Nach drei Jahren Bachelorstudium der Sozialen Arbeit ist es endlich an der Zeit für erste berufliche Erfahrungen in einem Job mit geregeltem Einkommen. So zumindest die Theorie. Um so richtig durchzustarten, fehlt nur noch die staatliche Anerkennung für Sozialarbeiter*innen auf Grundlage der Sozialberufeanerkennungsgesetze der jeweiligen Bundesländer. Durch mein Studium an der Universität Kassel gilt für mich die hessische Sonderregelung: Im Gegensatz zu vielen anderen Hochschulen, gab es bei mir mit dem Bachelorzeugnis nicht automatisch auch die staatliche Anerkennung als Sozialarbeiter*in. Die dazu nötige Praxisphase von einem Jahr erfolgte bei mir zur Hälfte während und zur anderen Hälfte nach dem Studium. In der Theorie sogar ein Vorteil, weil nach dem Studium für Praktika zumindest Anspruch auf den gesetzlichen Mindestlohn besteht. Eine noch bessere Bezahlung im Praktikum zur staatlichen Anerkennung verspricht explizit der sogenannte „Praktikantentarif“ nach TVöD-SuE mit 1826,21 € (Stand: Tarifrunde 2018/2019/2020). Dies ist zwar immer noch nicht viel für einen Berufsabschluss (Bachelor), aber immerhin etwas bis zum Erreichen der staatlichen Anerkennung.
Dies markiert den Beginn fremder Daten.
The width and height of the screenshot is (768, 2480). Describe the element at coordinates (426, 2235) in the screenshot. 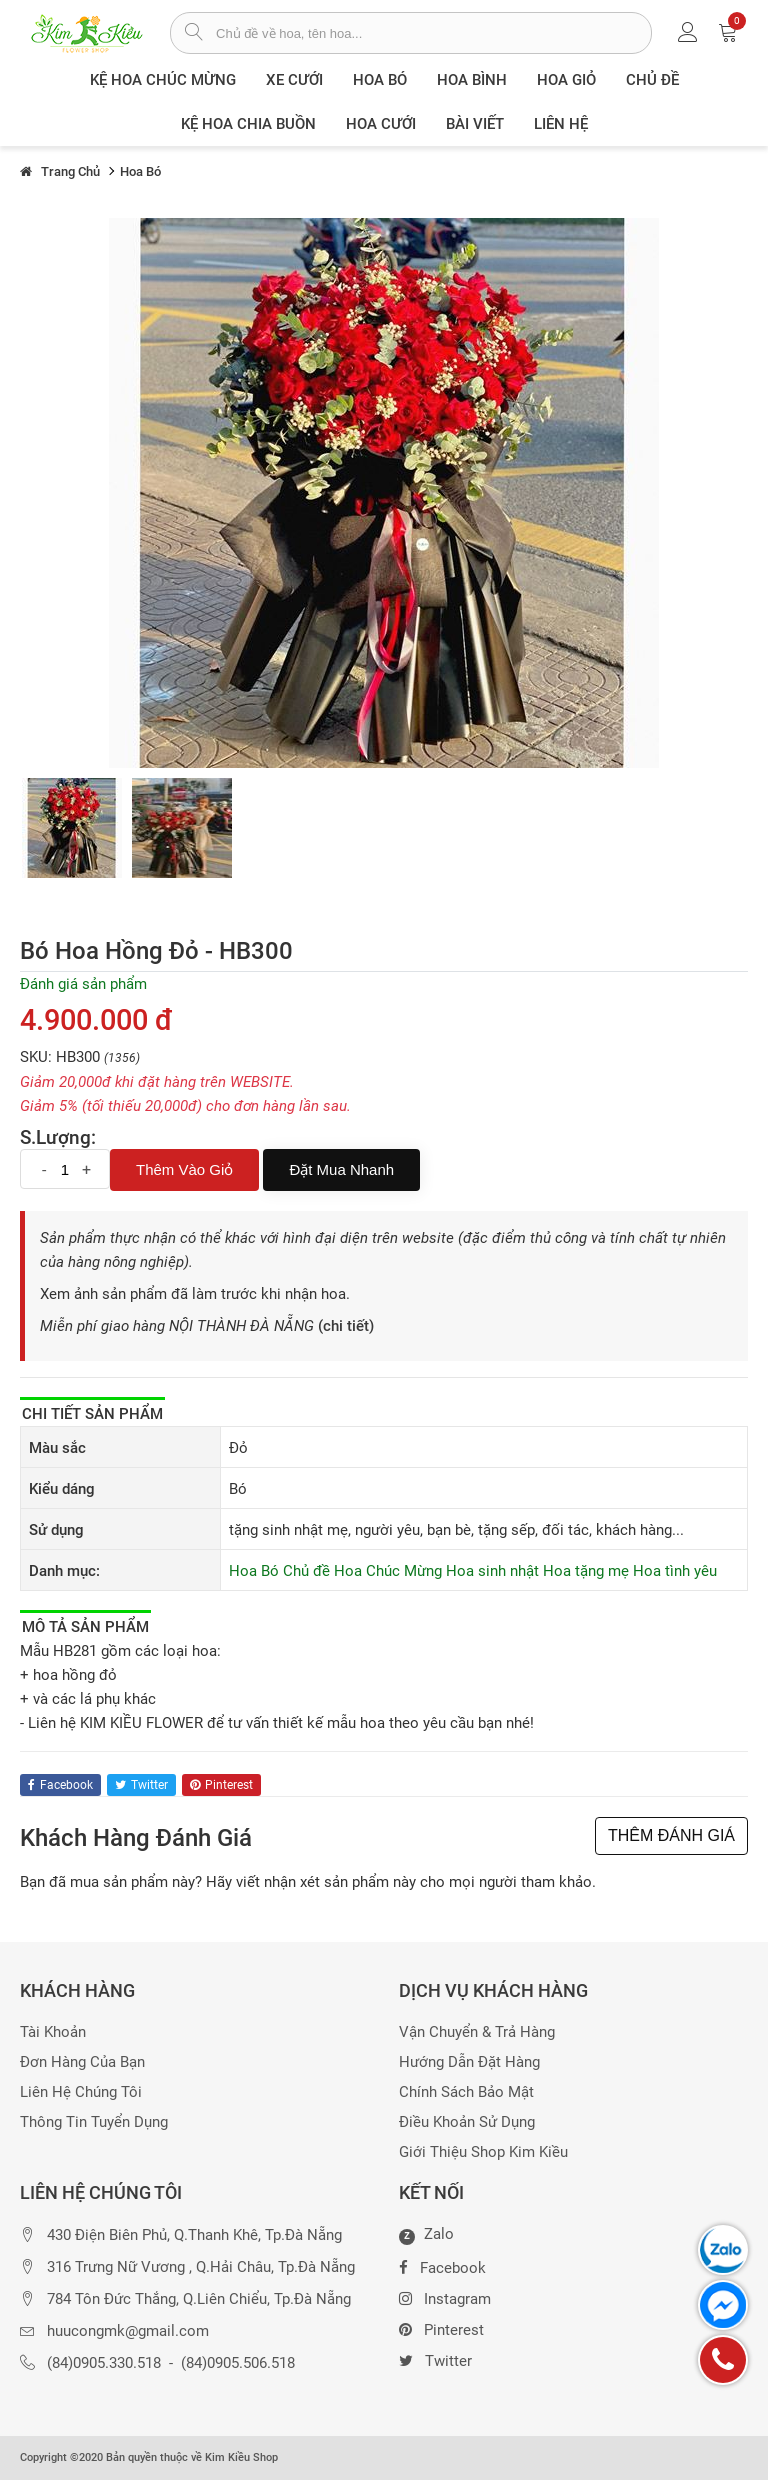

I see `Zalo` at that location.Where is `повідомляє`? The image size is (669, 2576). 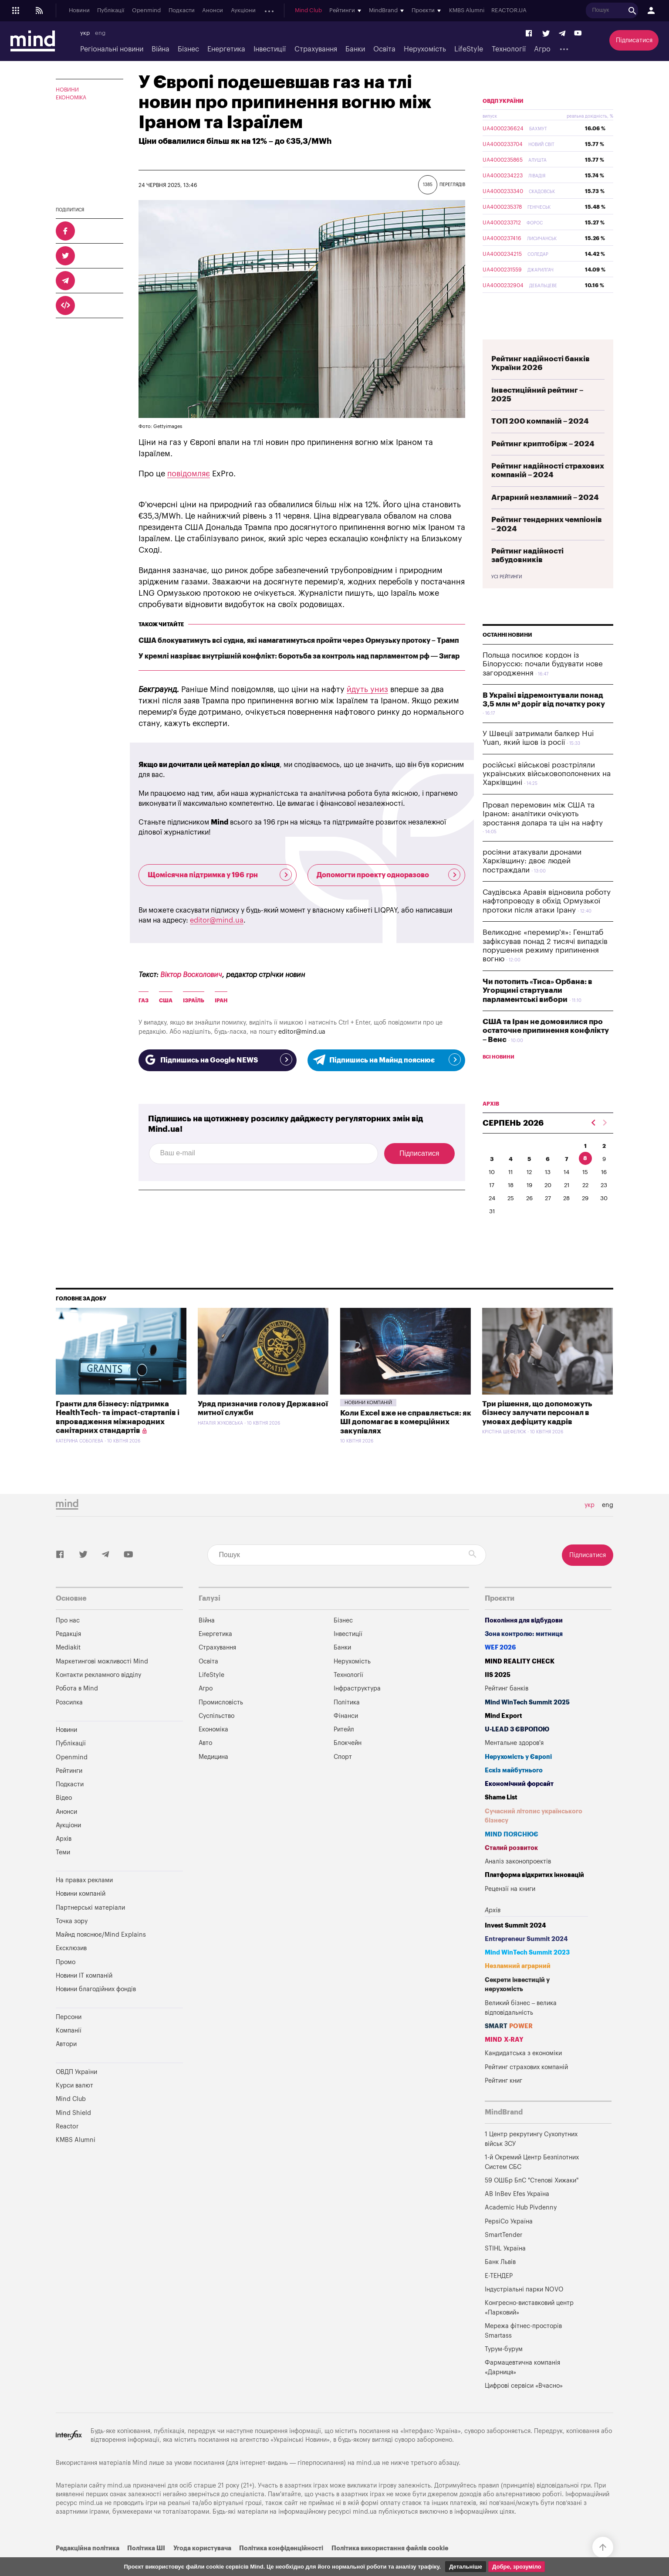 повідомляє is located at coordinates (188, 474).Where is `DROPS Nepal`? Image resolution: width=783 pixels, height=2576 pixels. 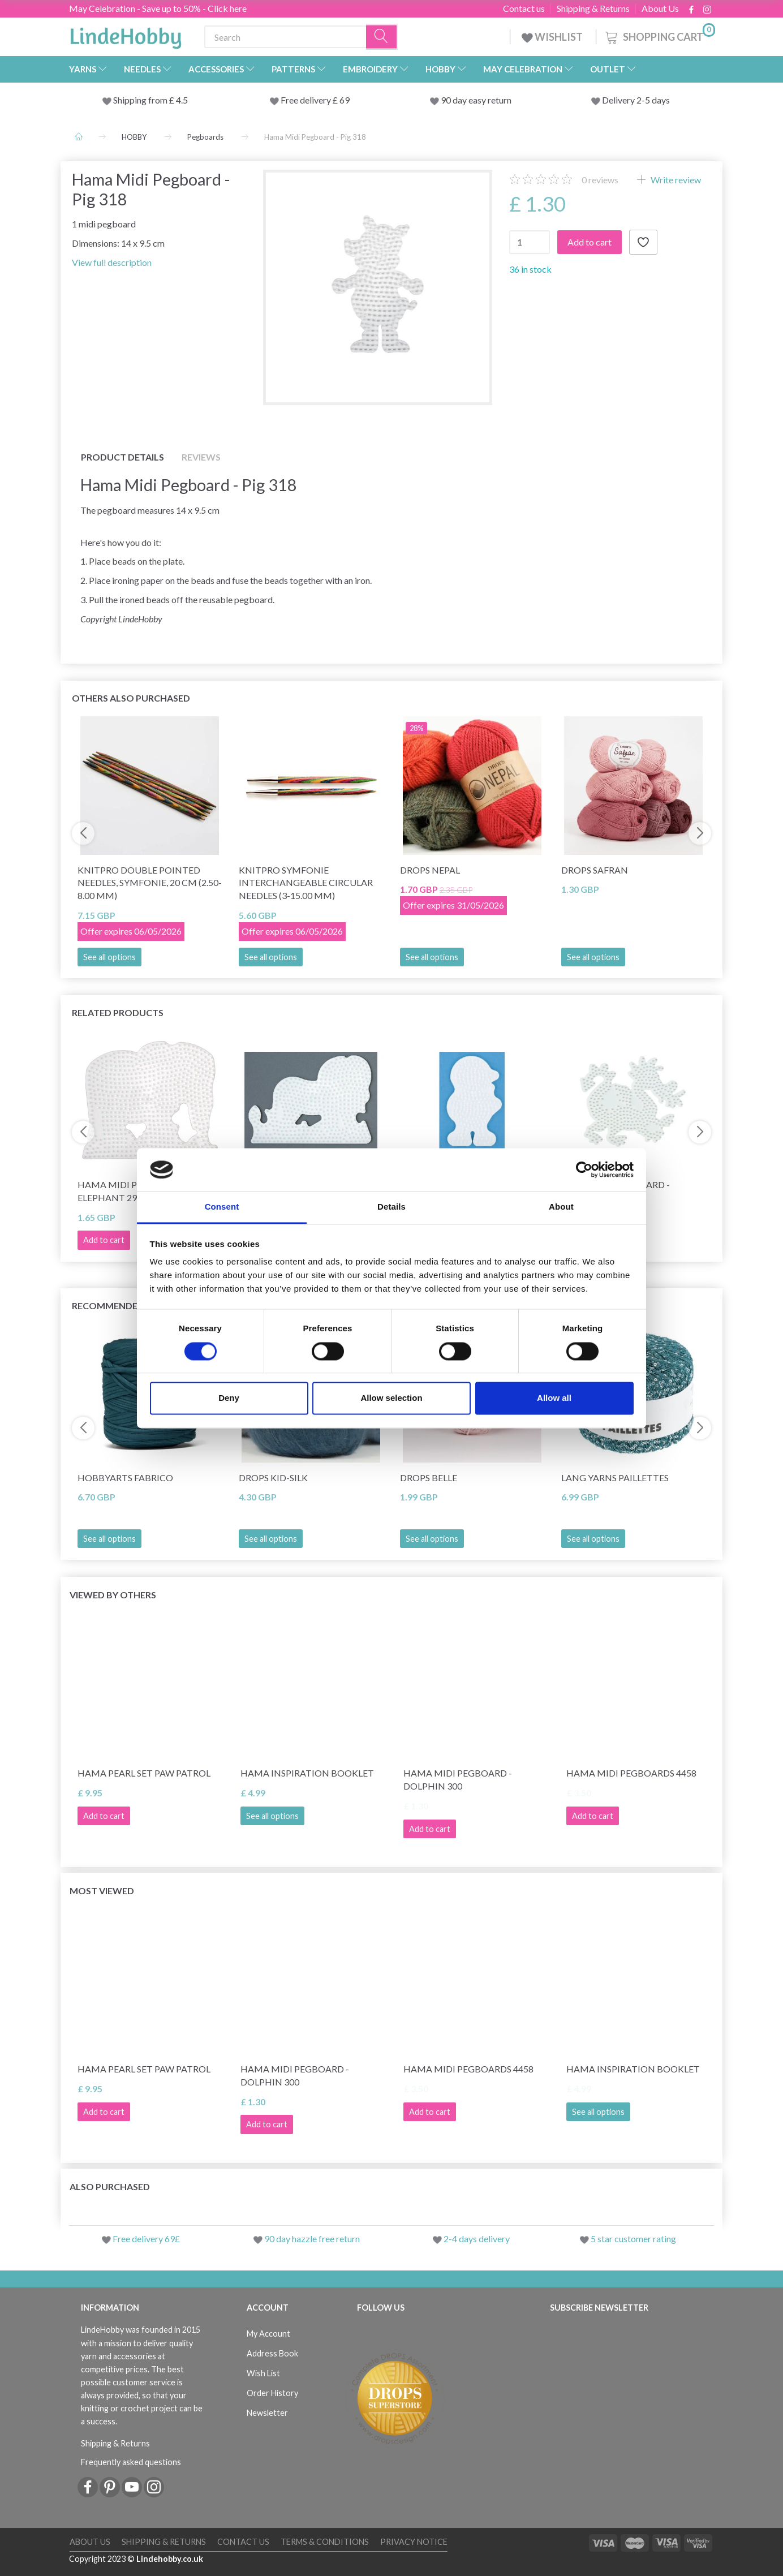 DROPS Nepal is located at coordinates (430, 870).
Tarifbezahlung ist kein „Muss“

Von der Praxis ist dies teilweise jedoch weit entfernt. So ist die Bezahlung im Praktikum nach Tarif häufig nur ein „Kann“ und eben kein „Muss“. Erschwerend für die Suche nach einem bezahlten Praktikum, kam bei mir noch der Umzug in ein anderes Bundesland hinzu. In Schleswig-Holstein wird die Praxisphase überwiegend während des Studiums und ohne Bezahlung absolviert. Für mich wurden offene Türen, durch den Wunsch nach einer angemessenen Bezahlung, leider schnell zu verschlossenen Türen. Die meisten Träger der Sozialen Arbeit können zwar nachvollziehen, dass ich nach meinem Studium ja schließlich irgendwie meinen Lebensunterhalt bestreiten muss und in der Folge für meine Arbeit auch entlohnt werden muss. Allzu oft heißt es dann aber konkret, dass momentan kein Budget dafür vorhanden ist oder keine Stelle dafür vorgesehen ist. Das heißt: Viele Träger können oder wollen kein bezahltes Praktikum zur staatlichen Anerkennung ermöglichen. (Anmerkung d. Redaktion: siehe auch xxx). Ein weiteres Problem ist, dass vielen Mitarbeiter*innen in den entsprechenden Personalabteilungen die Bezahlung für Praktikanten nach Tarif (TVöD) überhaupt kein Begriff ist. Insofern ist mir nicht ersichtlich, warum dieser Tarif, trotz Erwähnung der Praktika von Sozialarbeiter*innen, in der Praxis scheinbar kaum angewandt wird. Laut den Sozialberufeanerkennungsgesetzen muss der Zugang zur Erreichung der staatlichen Anerkennung jedem*r Bewerber*in nach Abschluss des Studiums ermöglicht werden. Dies bezieht sich aber offensichtlich nur auf den Zugang zur dafür erforderlichen Prüfung.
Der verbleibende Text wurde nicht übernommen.